As anyone who’s worked as an independent contractor can confirm, not all clients are equally timely when it comes to processing payments. While some clients wouldn’t dream of processing a payment late, others have no qualms about it whatsoever. Fortunately, in the vast majority of cases, late payments are the result of oversight and laziness as opposed to genuine malice. However, this doesn’t make them any less cumbersome for hard-working contractors. When dealing with late-paying clients, be advised that they probably aren’t going to realize their mistake without a little nudging. Of course, this isn’t to say that you should adopt an unpleasant or outright combative attitude when contacting them. For best results, utilize the following tips the next time you find yourself faced with a late payment.
Resend Your Invoice
A fair number of payments aren’t processed on time as a result of oversensitive spam filters preventing the delivery of invoices. With this in mind, make a point of immediately resending your invoice if a payment isn’t processed on the agreed-upon date. If you wish to confirm whether or not the message was received, consider flagging it prior to sending. As an added precaution, request that the recipient confirm that he or she received your message in the body of your email. Furthermore, to maintain an air of professionalism, take care to create your invoices using the Aynax.com free online estimate template.

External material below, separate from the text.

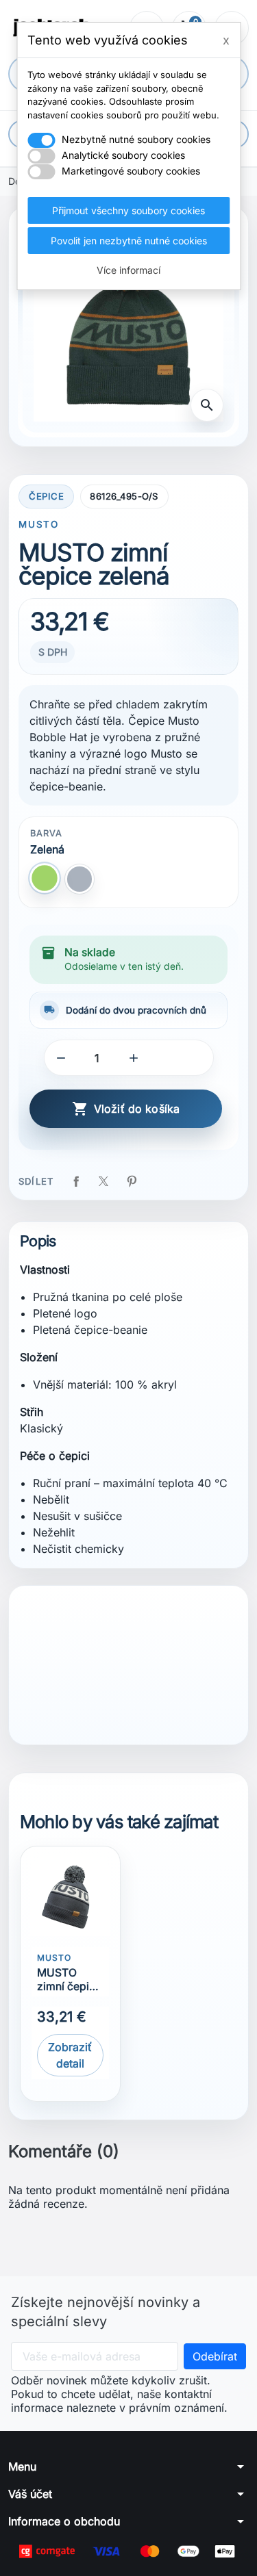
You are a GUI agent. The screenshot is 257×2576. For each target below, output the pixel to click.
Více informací (128, 270)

Call Your Contact at the Company
In most cases, resending your invoice will do the trick, but should this fail to generate the desired results, simply get in touch with your contact at the company. Depending on how good this person is about responding to emails in a timely manner, you may want to simply call him or her. If he or she isn’t available when you call and doesn’t respond to your voicemail within 24 hours, call them again and send them an email. Repeat this process every 24 hours until you receive a response. Keep in mind that no matter how frustrated you become, it’s in your best interest to exercise caution and restraint when making your calls and composing your emails. In all likelihood, there’s a reasonable explanation for what’s happening, and giving off a combative vibe isn’t going to do you any favors with the client.
Withhold Future Work until You Receive Payment
If you don’t receive a response to your any of your inquires within one week, withhold any outstanding work until such time as you receive your payment. While it’s true that this may frustrate your client, you shouldn’t kowtow to someone who refuses to pay you on time or offer any sort of explanation as to why.
No contractor relishes having to deal with clients who don’t pay on time. Not only is contacting these individuals awkward for both parties, it’s also incredibly stressful for contractors who are worried about offending important clients. Fortunately, reaching out to late-paying clients doesn’t have to fill you with dread and/or put your professional relationships at risk. Armed with the tips discussed above, you’ll be able to collect delinquent payments without burning any professional bridges.